Same but for multi-threaded Postgres[0]. 96% pg regression tests pass after 1 month and 823K LOC. 8 Codex accounts at $200/mo is what i could use up with no Mythos

I've also seen the benefits of Rust for this too. And making the bet that my pg experience will help me make good design choices around many of the things people have been having trouble with in pg for a long time[1]. Excited to see AI make it more possible to improve complex pieces of software than has historically been practical.

[0] https://github.com/malisper/pgrust [1] https://malisper.me/the-four-horsemen-behind-thousands-of-po...

  • Very cool! If you have extra tokens laying around ask the agent try to break things and open GitHub issues. This is what I do for tsz and beyond conformance test I can see it finding very good bugs.

  • 96% tests passing sounds impressive, but I remember that C compiler that had similar (or better) stats yet was still hilariously broken because the test suite didn't cover many "obvious" things that a human wouldn't get wrong even without the tests.

    • There's a few big differences between the Anthropic C compiler and pgrust. The C compiler was built mostly autonomously and as a clean room implementation. OTOH I'm steering codex and using the Postgres source code as a reference. That's leading to the implementation being based more on how pg does things than anything else. If you want to try it out, I compiled it to wasm so you can try it out here[0]. You'll see it's much more faithful to Postgres than a C compiler that doesn't handle type checks.

      [0] https://pgrust.com/

  • > PostgreSQL, rewritten from scratch in Rust.

    You use the test suite and LLMs are trained on Postgres.

    Are you at Freshpaint? A company that "helps healthcare marketing teams grow in a world where privacy is the baseline, but performance is the goal."

    Nice promises! Surely the marketing teams will respect privacy!

  • wow!

    curious about your workflow for running all these accounts. different harnesses in parallel? manually switching in codex? 5.5pro only?

    what works for you?

Rust is amazing, but the way I want to build Rust software breaks down on large projects with LLMs. Maintaining clean boundaries or even just establishing them stops being a flow state and turns into painful reviews that push me into procrastination mode.

I’ve struggled to get Opus to not write the weirdest possible Rust, ignoring all idioms and so on.

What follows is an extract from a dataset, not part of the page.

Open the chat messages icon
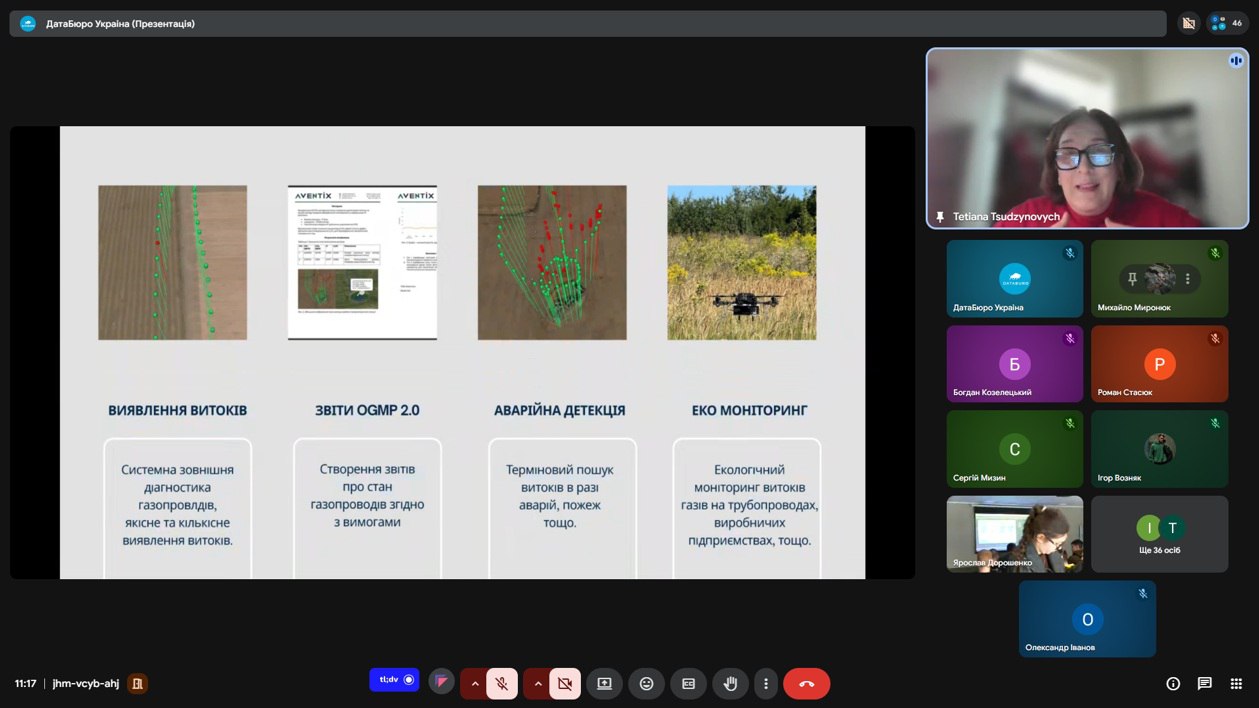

Any tips?

  • I found that turning on every possible clippy lint and telling it that it has to run clippy as well as tests before it can claim it's finished helped a decent amount. Of course, if you have a decent-sized codebase of Rust you're happy with, it helps immensely, since it will tend to listen to follow instructions to follow existing patterns.

  • Be absolutely ruthless with technical debt. Opus is perfectly capable of producing idiomatic code in any mainstream language you please, but will seize on any opportunity to justify writing basically-python instead because that's "consistent" with the "convention". Deprive it of that excuse.

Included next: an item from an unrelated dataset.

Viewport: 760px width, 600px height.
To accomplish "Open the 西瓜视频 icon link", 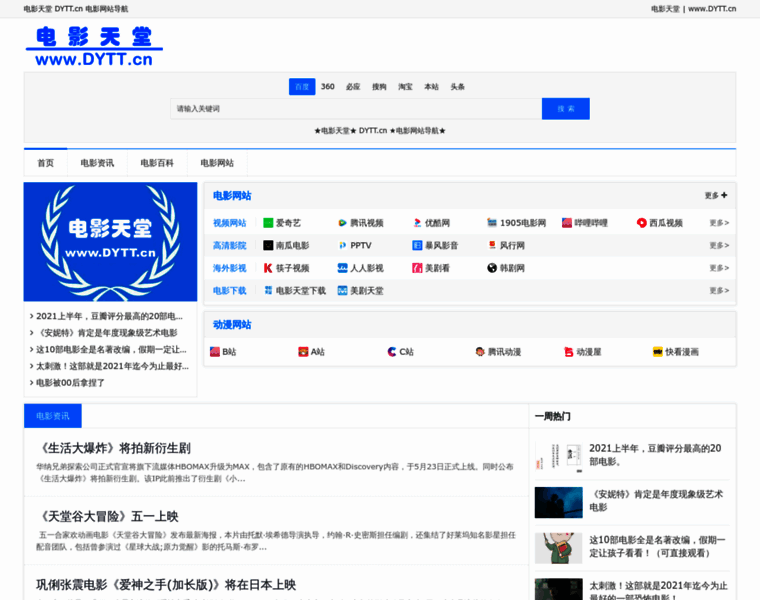I will (641, 223).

    • Yeah that’s basically what I mean! I have no issues wrangling it myself, but now I’m curious how those who are managing “fleets” of agents while shipping four features a day are doing it. They’re not, I’d assume?

  • Give it coding guidelines. It'll largely try to do what you ask.

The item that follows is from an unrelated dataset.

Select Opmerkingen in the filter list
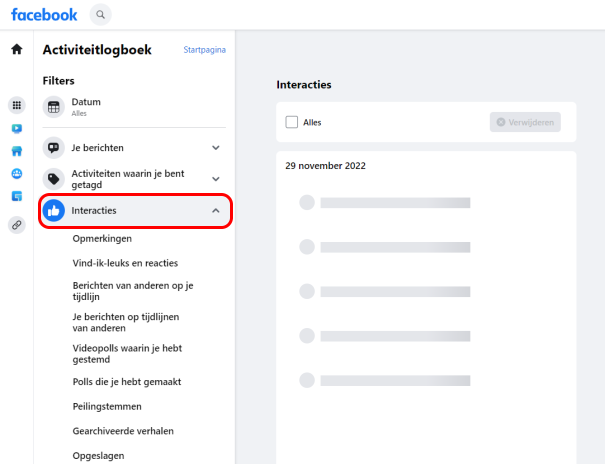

    Left to itself, it often follows human developers who conceive of their goal as "get the program working, the end justifies the means." Which makes sense because there are a lot of systems like that in the training corpus.

>Rust is perfect for writing all of code using LLM. It's strict type system makes is less likely to make very dumb mistakes that other languages might allow.

100%. I've been telling everyone who will listen this for 2 years. LLMs are infinitely more productive with swift code like

let engineCycleCount: Int = 5

vs

let eC = 5

They still make mistakes, but forcing _explicit_ typing in a strongly typed language makes them make far fewer mistakes + the compiler is catching >90% of what you try to catch with a billion rspecs in trash languages like ruby.

Wow, amazing work.

Pretty impressive that it is faster than the Go version already.

  • Thank you!

    It's much faster in single file benchmarks (3 to 5x)

    https://tsz.dev/benchmarks/micro

    I have optimizations planned for large projects that I'm still flushing out.

    • Regarding the architecture documentation you have up on tsz.dev, one thing that jumped out to me was the use of the per node typed side pools. A semi-recent talk[0] had benchmarked this and found it to be a deoptimisation: he couldn't explain it, but an audience member suggested it is likely because an AST is not generally very type-homogenous in its visit order. After a CallExpr node the next node to visit is probably not a CallExpr but more probably an Identifier etc, so storing the node "extra data" in separate pools makes them more likely to be cold in cache rather than hot.

      In Nova JavaScript engine[1] I've done exactly as you've done and split objects into typed side pools (I call them "(typed) heap vectors") but in a JavaScript engine my _hypothesis_ is that the visitation patterns are much more amenable to this: an Array, Set, or Map is more likely to be homogeneous than heterogeneous, and therefore a loop over the contents is likely going to hit the same side pool for each entry.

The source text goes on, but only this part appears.